Enjoy a South Florida day with a world wide sensation. A cold and delicious cocktail with one of our favorites, Bacardi rum. Bacardi USA headquarters calls Coral Gables home, making it appropriate that we enjoy a local and worldwide favorite. Watch the video above for to make a perfect Cuba Libre. Following are two excellent rum cocktails to enjoy in The City Beautiful.


To celebrate the end of the Cuban War of Independence, US soldier Captain Russell ordered a BACARDÍ Gold rum and Coke® with lime. Curious onlookers asked its name. The Captain proposed a toast, ‘Por Cuba Libre’, "For A Free Cuba",

and the original Cuba Libre was born.



1 part BACARDÍ Gold rum

2 parts cola (bottled)

2 lime wedges



To build this legendary cocktail, fill a highball glass with ice. Then squeeze 2 lime wedges over the ice and drop them into the glass. Pour in the BACARDÍ Gold rum, followed by chilled cola and give it all a gentle stir.


The Commodore is a classic cocktail that is rich and delicious. It’s named after a Commodore who belonged either to the New York or Larchmont Yacht Club. This is an adapted recipe from AC Crockett’s ‘Old Waldorf Bar Days’ of 1931.



2 parts BACARDÍ Superior rum

1 part freshly squeezed lemon juice

2/5 part pomegranate grenadine syrup

2/5 part raspberry syrup

1 1/2 tsp fine white sugar (caster sugar)

1 fresh egg white

3 raspberries



Pour the ingredients into a cocktail shaker filled with ice cubes and crushed ice. Then give it all a good, hard shake until the cocktail shaker is cold. Fine strain the mixture into a chilled glass.






This classic cocktail is credited to an unnamed US marine captain serving in Santiago de Cuba in 1942.

The recipe is taken from Esquire’s 1949 'Handbook for Hosts'.

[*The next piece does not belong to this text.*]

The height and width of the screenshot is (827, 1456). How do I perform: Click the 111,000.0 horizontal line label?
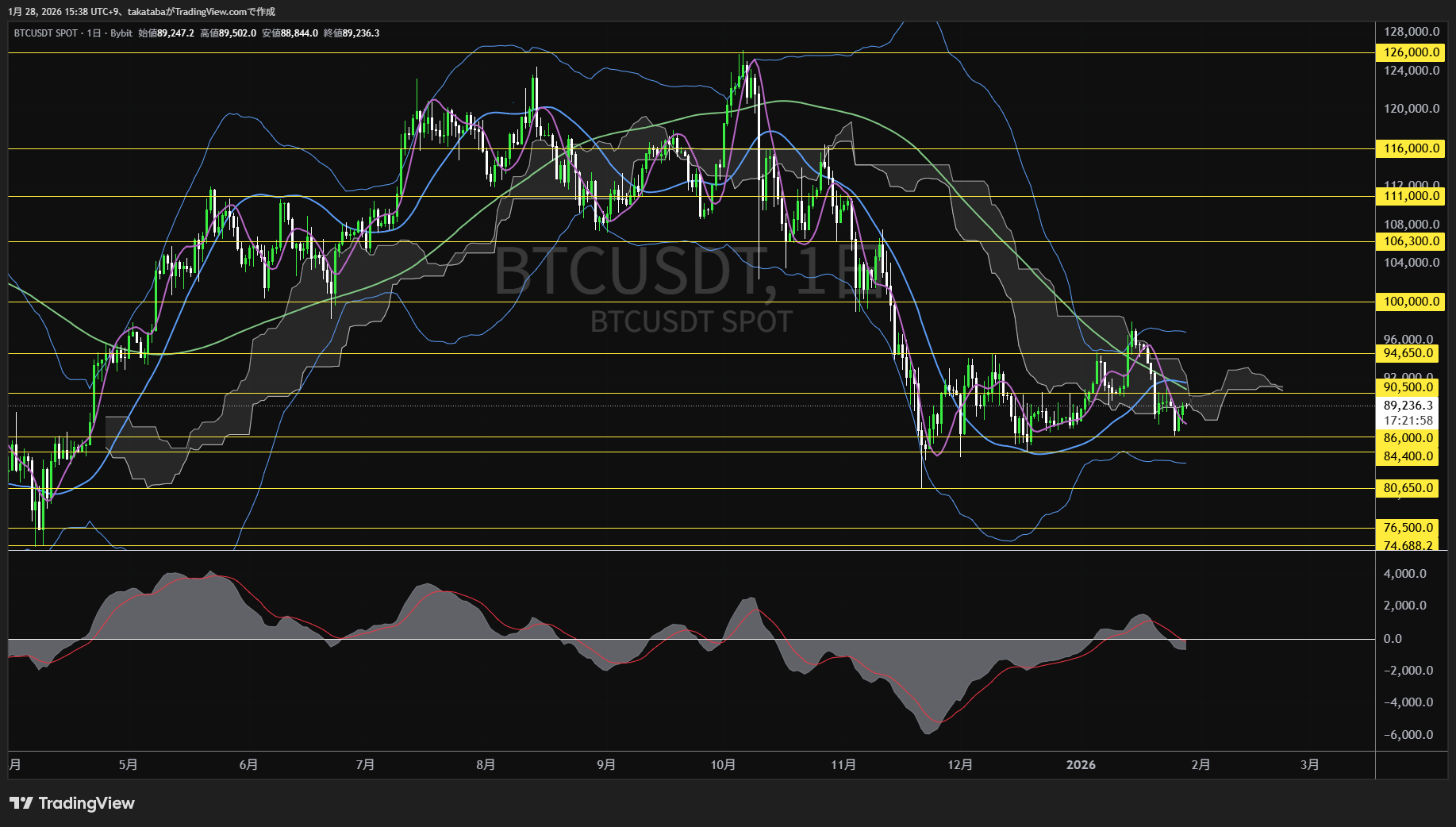coord(1410,196)

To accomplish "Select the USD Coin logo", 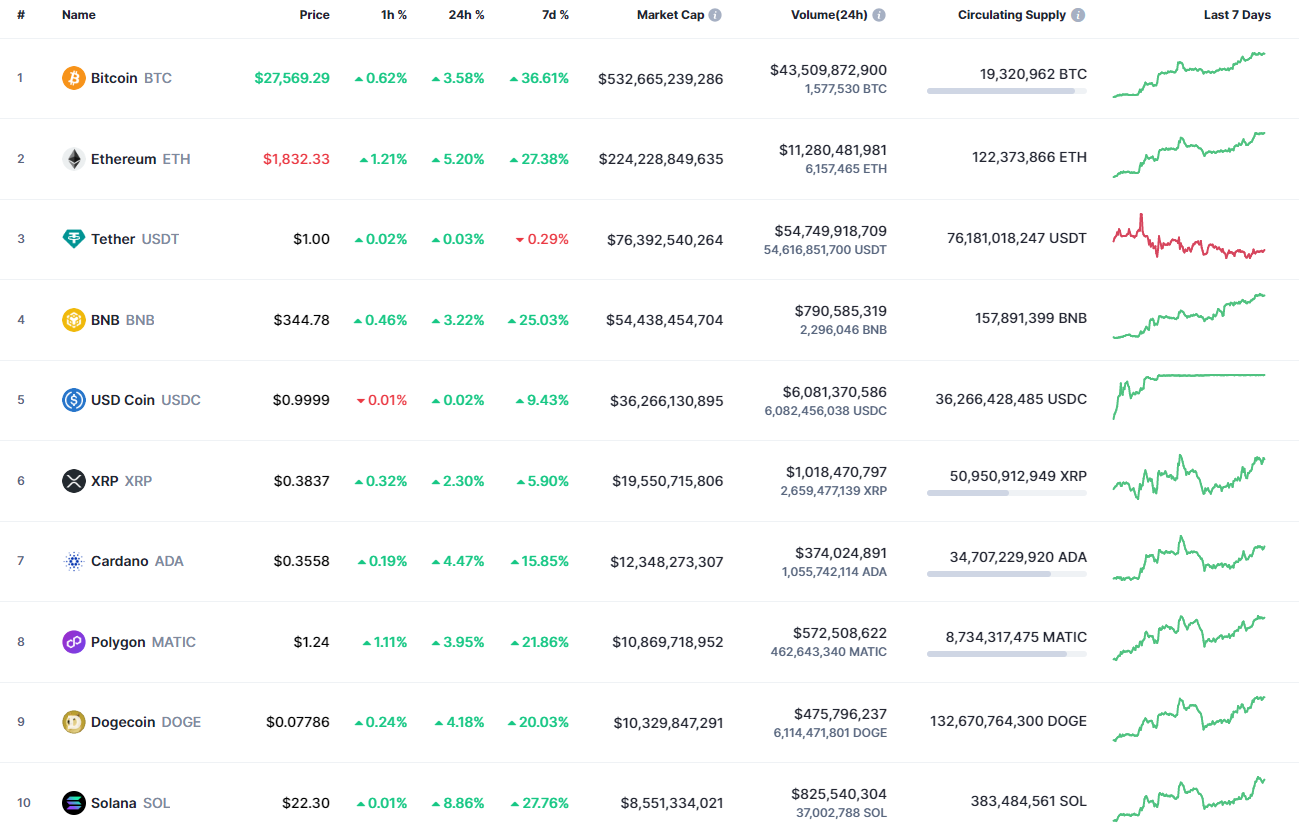I will click(73, 400).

1 1/2 parts BACARDÍ Superior Rum

4/5 part BOMBAY SAPPHIRE® gin

1/5 part sugar syrup

1/5 part pomegranate grenadine syrup

2 dashes Angostura® Bitters



Pour all the ingredients into a cocktail shaker, add some ice cubes and shake briefly and vigorously. Fine strain the mixture into a chilled glass. Garnish

with orange zest.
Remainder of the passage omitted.